Lets start with a traceroute from a working host, the orginating host
is 12.192.92.14:
[~]% traceroute -I ftp.agnewsonline.com
traceroute to agnewsonline.com (64.46.45.226), 64 hops max, 60 byte packets
1 12.192.92.3 (12.192.92.3) 0.257 ms 0.171 ms 0.163 ms
2 pluto-0 (12.192.93.13) 0.401 ms 0.296 ms 0.294 ms
3 ixion-att (12.192.93.244) 1.260 ms 0.463 ms 1.116 ms
4 12.87.125.249 (12.87.125.249) 14.838 ms 9.314 ms 9.755 ms
5 tbr2.cgcil.ip.att.net (12.122.99.122) 24.528 ms 24.788 ms 23.009 ms
6 ggr2.cgcil.ip.att.net (12.123.6.69) 22.362 ms 23.410 ms 22.335 ms
7 192.205.33.186 (192.205.33.186) 23.448 ms 24.074 ms 29.405 ms
8 ae-31-53.ebr1.Chicago1.Level3.net (4.68.101.94) 22.800 ms 32.598 ms 36.093 ms
9 ae-68.ebr3.Chicago1.Level3.net (4.69.134.58) 23.446 ms 21.599 ms 34.060 ms
10 ae-3.ebr2.Denver1.Level3.net (4.69.132.61) 61.517 ms 57.482 ms 56.606 ms
11 ae-2.ebr2.Seattle1.Level3.net (4.69.132.53) 96.484 ms 114.264 ms 96.984 ms
12 ae-23-52.car3.Seattle1.Level3.net (4.68.105.36) 91.295 ms 88.700 ms 89.705 ms
13 BIG-PIPE-IN.car3.Seattle1.Level3.net (4.71.152.26) 90.053 ms 90.511 ms 92.072 ms
14 rc1wh-pos14-0.vc.shawcable.net (66.163.76.1) 90.062 ms 93.489 ms 90.757 ms
15 rc2wh-pos0-15-2-0.vc.shawcable.net (66.163.69.181) 96.527 ms 91.743 ms 97.254 ms
16 rd1ht-tge1-1-1.ok.shawcable.net (66.163.77.18) 101.412 ms 114.160 ms 100.530 ms
17 ra1ht-ge3-1.ok.shawcable.net (66.163.72.134) 105.651 ms 101.336 ms 101.628 ms
18 rx0ht-rack-force-2.ok.bigpipeinc.com (64.251.64.50) 111.960 ms 101.535 ms 116.136 ms
19 rf1.01.rackforce.net (69.10.128.198) 583.192 ms 491.170 ms 598.406 ms
20 64.46.45.226 (64.46.45.226) 110.207 ms 108.718 ms 107.279 ms
A traceroute from one of the hosts that doesn't work would reach
ae-3.ebr2.Denver1.Level3.net but go no further. I then tried pinging
the routers I couldn't reach. I could not ping:
ae-3.ebr2.Denver1.Level3.net (4.69.132.61)

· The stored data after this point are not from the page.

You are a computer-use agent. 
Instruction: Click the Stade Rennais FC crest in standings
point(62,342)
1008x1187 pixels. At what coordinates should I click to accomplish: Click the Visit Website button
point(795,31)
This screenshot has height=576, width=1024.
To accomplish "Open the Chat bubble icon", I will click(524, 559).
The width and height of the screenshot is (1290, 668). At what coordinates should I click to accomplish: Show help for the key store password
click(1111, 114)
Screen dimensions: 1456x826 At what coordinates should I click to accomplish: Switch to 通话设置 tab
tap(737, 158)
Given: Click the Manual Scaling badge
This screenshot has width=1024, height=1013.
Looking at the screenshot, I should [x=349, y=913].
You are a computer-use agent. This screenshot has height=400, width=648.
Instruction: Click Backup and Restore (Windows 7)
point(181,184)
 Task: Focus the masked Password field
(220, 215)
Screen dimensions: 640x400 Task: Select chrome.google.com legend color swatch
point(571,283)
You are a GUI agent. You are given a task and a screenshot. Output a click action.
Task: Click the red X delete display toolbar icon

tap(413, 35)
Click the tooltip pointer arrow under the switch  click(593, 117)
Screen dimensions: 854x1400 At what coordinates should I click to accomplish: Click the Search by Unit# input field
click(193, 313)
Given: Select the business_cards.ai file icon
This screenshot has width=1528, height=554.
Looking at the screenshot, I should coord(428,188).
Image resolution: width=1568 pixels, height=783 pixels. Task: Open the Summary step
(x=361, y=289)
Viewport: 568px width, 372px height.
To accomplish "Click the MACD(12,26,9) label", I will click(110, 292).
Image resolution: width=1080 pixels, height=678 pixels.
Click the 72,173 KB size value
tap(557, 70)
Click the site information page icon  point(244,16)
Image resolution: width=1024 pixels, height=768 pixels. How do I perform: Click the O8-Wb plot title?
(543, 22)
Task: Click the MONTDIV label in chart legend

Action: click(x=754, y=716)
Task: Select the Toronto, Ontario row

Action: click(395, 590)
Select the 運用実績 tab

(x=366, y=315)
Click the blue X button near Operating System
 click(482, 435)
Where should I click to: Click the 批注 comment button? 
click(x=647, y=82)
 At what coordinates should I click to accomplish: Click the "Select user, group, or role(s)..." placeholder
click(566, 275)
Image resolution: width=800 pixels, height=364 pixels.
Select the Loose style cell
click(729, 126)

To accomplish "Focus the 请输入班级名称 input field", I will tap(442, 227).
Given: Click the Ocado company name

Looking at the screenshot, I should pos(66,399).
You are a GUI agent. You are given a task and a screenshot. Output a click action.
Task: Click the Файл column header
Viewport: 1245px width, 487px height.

ae-2.ebr2.Seattle1.Level3.net (4.69.132.53)
ae-23-52.car3.Seattle1.Level3.net (4.68.105.36)
BIG-PIPE-IN.car3.Seattle1.Level3.net (4.71.152.26)
but when I started pinging rc1wh-pos14-0.vc.shawcable.net (66.163.76.1)
not only did I start getting responses, but everything started working
to ftp.agnewsonline.com too, but just from that host. It really seemed
that pinging that router some how fixed my problem.
Well, I'm not sure I really believed that, but I still had another
host that couldn't reach ftp.agnewsonline.com, so on that host I
started a ping. I'll add my comments to describe what I was doing in
another window in /* */:
[~]% ping ftp.agnewsonline.com
PING agnewsonline.com (64.46.45.226): 56 data bytes
/* At this point in another window I started a nother ping: */
/* ping 66.163.76.1 and immediately this ping started working ... */
64 bytes from 64.46.45.226: icmp_seq=18 ttl=108 time=104.617 ms
64 bytes from 64.46.45.226: icmp_seq=19 ttl=108 time=105.775 ms
64 bytes from 64.46.45.226: icmp_seq=20 ttl=108 time=101.569 ms
--- agnewsonline.com ping statistics ---
22 packets transmitted, 3 packets received, 86% packet loss
round-trip min/avg/max/stddev = 101.569/103.987/105.775/1.774 ms
It was like I threw a switch. The single outbound ICMP packet to
rc1wh-pos14-0.vc.shawcable.net (66.163.76.1) fixed everything for that
host.
I was wondering if anybody has any clue what might be going on. I've
never experienced a problem like this before.